— Task instructions —
List every line in the rows below that contains the string "Open". Case counts.

┄┄┄┄┄┄┄┄┄┄┄┄┄┄┄┄┄┄┄┄

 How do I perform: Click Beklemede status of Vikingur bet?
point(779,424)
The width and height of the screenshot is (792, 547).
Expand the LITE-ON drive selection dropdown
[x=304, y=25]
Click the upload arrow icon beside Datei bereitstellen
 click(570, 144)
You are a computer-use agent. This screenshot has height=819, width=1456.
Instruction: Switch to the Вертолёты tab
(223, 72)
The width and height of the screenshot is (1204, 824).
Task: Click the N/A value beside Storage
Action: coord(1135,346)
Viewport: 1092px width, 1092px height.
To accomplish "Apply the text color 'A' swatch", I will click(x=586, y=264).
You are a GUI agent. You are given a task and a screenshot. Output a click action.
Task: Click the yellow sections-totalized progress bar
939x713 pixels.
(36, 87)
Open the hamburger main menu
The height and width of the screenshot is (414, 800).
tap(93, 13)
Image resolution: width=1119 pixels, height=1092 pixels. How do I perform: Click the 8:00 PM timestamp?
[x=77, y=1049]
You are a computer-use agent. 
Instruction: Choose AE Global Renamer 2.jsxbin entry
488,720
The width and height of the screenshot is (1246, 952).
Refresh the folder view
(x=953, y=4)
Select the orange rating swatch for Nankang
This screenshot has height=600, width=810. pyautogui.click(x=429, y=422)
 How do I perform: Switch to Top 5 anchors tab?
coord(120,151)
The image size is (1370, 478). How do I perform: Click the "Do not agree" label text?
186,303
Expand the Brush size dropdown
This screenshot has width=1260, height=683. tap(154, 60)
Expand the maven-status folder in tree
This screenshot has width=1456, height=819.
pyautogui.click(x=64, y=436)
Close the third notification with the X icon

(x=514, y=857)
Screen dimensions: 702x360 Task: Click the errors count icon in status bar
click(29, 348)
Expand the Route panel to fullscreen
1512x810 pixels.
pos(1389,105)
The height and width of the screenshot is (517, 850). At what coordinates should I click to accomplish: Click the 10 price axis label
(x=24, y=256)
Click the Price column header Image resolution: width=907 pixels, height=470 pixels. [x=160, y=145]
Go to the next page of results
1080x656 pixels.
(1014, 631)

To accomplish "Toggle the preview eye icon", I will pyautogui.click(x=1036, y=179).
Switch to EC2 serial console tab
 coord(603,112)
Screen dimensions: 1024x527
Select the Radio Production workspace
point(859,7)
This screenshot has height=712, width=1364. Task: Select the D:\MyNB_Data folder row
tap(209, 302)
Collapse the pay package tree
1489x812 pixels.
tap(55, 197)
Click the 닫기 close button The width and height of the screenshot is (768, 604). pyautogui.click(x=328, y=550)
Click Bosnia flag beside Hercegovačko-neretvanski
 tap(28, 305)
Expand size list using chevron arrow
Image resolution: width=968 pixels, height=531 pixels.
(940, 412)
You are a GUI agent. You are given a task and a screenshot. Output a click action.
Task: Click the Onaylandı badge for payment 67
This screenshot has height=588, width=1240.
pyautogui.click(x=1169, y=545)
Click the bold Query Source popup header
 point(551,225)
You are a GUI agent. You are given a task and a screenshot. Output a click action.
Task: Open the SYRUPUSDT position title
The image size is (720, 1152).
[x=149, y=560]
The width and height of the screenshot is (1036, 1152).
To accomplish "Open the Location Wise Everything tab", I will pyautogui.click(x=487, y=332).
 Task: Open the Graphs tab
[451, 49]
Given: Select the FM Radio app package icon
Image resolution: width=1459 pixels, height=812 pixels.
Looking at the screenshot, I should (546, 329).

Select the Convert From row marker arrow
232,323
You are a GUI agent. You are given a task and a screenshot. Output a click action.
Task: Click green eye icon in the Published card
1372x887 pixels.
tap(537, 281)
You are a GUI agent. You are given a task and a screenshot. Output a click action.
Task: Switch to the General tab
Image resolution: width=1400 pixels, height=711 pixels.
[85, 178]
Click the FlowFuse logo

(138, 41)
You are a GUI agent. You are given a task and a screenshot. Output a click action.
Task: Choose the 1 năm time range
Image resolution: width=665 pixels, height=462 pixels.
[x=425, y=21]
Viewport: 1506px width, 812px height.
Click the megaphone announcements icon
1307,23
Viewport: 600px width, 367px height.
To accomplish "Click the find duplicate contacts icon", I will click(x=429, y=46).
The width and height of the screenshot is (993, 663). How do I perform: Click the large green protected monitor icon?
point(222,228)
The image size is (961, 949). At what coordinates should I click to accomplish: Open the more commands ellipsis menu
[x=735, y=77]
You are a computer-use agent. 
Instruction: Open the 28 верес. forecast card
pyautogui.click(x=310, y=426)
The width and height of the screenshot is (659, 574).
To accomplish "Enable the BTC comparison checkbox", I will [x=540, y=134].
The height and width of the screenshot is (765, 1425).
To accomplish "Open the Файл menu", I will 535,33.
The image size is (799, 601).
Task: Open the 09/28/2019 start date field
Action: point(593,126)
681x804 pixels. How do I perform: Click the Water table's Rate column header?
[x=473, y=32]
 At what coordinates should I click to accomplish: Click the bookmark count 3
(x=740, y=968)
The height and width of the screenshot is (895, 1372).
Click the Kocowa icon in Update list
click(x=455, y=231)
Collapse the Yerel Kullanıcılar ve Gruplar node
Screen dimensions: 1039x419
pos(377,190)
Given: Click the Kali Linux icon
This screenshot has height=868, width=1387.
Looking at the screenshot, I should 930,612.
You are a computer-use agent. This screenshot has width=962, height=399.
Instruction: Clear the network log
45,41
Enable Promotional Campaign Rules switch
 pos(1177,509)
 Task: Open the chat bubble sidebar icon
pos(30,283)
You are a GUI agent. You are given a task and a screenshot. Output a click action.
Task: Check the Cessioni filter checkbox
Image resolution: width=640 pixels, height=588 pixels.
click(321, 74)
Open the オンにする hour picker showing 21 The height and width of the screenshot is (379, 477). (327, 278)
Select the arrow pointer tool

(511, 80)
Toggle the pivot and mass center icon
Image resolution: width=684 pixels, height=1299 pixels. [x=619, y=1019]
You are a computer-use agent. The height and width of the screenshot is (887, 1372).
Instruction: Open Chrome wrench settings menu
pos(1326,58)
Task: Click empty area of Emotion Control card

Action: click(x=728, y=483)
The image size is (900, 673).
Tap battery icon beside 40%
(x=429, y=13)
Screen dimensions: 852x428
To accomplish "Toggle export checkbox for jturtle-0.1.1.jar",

┄┄┄┄┄┄┄┄┄┄┄┄┄┄┄┄┄┄┄┄

— Correct answer —
Open the hamburger main menu
Task: Open the SYRUPUSDT position title
To accomplish "Open the Location Wise Everything tab", I will pyautogui.click(x=487, y=332).
 Task: Open the Graphs tab
The image size is (961, 949). At what coordinates should I click to accomplish: Open the more commands ellipsis menu
Instruction: Open the 28 верес. forecast card
To accomplish "Open the Файл menu", I will 535,33.
Task: Open the 09/28/2019 start date field
 Task: Open the chat bubble sidebar icon
Open the オンにする hour picker showing 21 The height and width of the screenshot is (379, 477). (327, 278)
Instruction: Open Chrome wrench settings menu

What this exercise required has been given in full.